可见又是将输入分为两半，第一部分作为初始向量，使加密后的mjdRqH4d1O8nbUYJk+wVu3AeE7ZtE9rtT/8BA8J897I=变为Same_ciphertext_

第二部分将Same_ciphertext_和第二部分相加后加密为byte后将后十六位转为base64等于dJntSWSPWbWocAq4yjBP5Q==

就第一部分，已经得到了明文，密文，和密钥，根据aes加密的方式，只要将明文作为向量对密文进行解密就可得到真实的初始向量，

第二部分，因为只给了后半部分base64，将其转为十六进制，为了知道前面的部分，我以Same_ciphertext_123456789012345的格式进行加密，从而得到了其前半部分的十六进制，拼在一起后转为base64，再进行aes解密，得到第二部分

拼起来得到flag

hgame{L1R5WFl6UG5ZOyQpXHdlXw==DiFfer3Nt_w0r1d}

WEEK3

Misc

1,三重隐写

给了三个音频，其中一个播放时

 扫码得到

AES key: 1ZmmeaLL^Typbcg3

第二个文件名有LSB可知是LSB隐写，用slienteye得到

Stegano key: uFSARLVNwVIewCY5

那么可猜到第三个音频是mp3隐写，用mp3stego得到

Zip Password: VvLvmGjpJ75GdJDP

打开压缩包得到flag.crypto

题目贴心的给了解密软件，得到flag

 RE

1,oooollvm

其实这题我连混淆都没去～

本来看到ollvm，第一反应是想用deflat去的，结果总有几个流程算不清，就一直没再看，快结束了时候想起来看了看

 这十分可疑啊

table1=['0x31','0x0E','0x10','0x38','0x06','0xA1','0x64','0x26','0x04','0x36','0xC1','0x2B','0xA4','0x07','0x7C','0x0C','0x94','0x06','0xC2','0x51','0xC4','0x01','0x4E','0xC1','0xB9','0x50','0xCE','0x8D','0xB1','0x45','0x44','0x9D','0x3F','0xA1']
table2=['0x59','0x68','0x73','0x56','0x6F','0xDD','0x25','0x61','0x40','0x69','0xA6','0x69','0xD9','0x47','0xD5','0x78','0xCB','0x7A','0xA4','0x28','0xBD','0x6E','0x4F','0xBA','0xA4','0x3D','0xB6','0xFB','0xEC','0x2F','0x12','0xF0','0x1A','0xBF']

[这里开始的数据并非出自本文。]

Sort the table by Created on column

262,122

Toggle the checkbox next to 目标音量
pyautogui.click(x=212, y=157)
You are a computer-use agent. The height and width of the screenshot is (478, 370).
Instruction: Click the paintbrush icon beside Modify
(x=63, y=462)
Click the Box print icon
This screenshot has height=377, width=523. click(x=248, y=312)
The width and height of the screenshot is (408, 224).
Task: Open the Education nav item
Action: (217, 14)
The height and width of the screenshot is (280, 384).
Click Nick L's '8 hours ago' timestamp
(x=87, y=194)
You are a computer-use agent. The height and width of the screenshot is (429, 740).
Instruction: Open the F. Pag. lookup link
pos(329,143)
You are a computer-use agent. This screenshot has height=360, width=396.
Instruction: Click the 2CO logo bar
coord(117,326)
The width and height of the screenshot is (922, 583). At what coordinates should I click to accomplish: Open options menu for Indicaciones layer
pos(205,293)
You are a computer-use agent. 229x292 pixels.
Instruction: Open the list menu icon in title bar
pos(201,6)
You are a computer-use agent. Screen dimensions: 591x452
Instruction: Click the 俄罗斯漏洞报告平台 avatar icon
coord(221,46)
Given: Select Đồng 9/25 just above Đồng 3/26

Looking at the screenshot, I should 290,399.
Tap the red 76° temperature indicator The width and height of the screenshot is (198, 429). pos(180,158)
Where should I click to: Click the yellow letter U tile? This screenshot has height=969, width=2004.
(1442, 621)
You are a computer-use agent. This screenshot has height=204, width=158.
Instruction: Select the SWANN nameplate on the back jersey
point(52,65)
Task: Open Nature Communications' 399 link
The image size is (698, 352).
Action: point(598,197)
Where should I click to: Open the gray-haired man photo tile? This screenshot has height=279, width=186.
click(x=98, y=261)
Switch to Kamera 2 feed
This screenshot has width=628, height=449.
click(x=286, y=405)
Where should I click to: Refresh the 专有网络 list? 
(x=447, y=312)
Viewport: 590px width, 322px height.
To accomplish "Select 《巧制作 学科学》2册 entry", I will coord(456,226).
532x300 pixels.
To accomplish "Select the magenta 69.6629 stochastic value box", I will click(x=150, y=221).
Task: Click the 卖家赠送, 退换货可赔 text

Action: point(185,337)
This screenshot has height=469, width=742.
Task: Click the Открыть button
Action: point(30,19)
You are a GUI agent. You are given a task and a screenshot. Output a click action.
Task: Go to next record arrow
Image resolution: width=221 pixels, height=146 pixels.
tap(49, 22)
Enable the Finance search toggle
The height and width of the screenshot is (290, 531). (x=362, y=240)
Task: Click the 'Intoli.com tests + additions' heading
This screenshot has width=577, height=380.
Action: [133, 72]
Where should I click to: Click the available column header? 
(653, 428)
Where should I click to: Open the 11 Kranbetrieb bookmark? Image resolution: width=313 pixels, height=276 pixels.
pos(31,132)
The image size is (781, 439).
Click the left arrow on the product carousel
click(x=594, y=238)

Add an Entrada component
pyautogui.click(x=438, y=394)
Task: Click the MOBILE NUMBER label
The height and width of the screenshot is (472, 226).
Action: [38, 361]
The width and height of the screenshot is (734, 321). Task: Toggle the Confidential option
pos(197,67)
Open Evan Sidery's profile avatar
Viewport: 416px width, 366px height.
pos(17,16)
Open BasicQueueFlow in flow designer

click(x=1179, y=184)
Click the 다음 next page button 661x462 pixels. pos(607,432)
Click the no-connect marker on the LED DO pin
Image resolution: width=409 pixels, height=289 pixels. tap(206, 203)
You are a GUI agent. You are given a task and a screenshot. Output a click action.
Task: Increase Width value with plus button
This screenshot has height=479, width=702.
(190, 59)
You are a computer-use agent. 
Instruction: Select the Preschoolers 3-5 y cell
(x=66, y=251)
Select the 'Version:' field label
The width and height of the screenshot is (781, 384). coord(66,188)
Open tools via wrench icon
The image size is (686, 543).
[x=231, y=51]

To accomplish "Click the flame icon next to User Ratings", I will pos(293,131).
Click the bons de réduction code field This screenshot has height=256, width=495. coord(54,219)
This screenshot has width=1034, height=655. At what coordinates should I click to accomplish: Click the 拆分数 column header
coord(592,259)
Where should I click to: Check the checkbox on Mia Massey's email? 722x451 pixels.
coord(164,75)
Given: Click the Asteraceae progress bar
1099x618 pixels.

for i in range(len(table1)):
    table1[i]=int(table1[i],16)
    table2[i]=int(table2[i],16)

for i in range(len(table2)):
    for s in range(30,127):
        if((~s & (table1[i]+i) | ~(table1[i]+i) & s)==table2[i]):
            print(chr(s),end='')
            continue

得到flag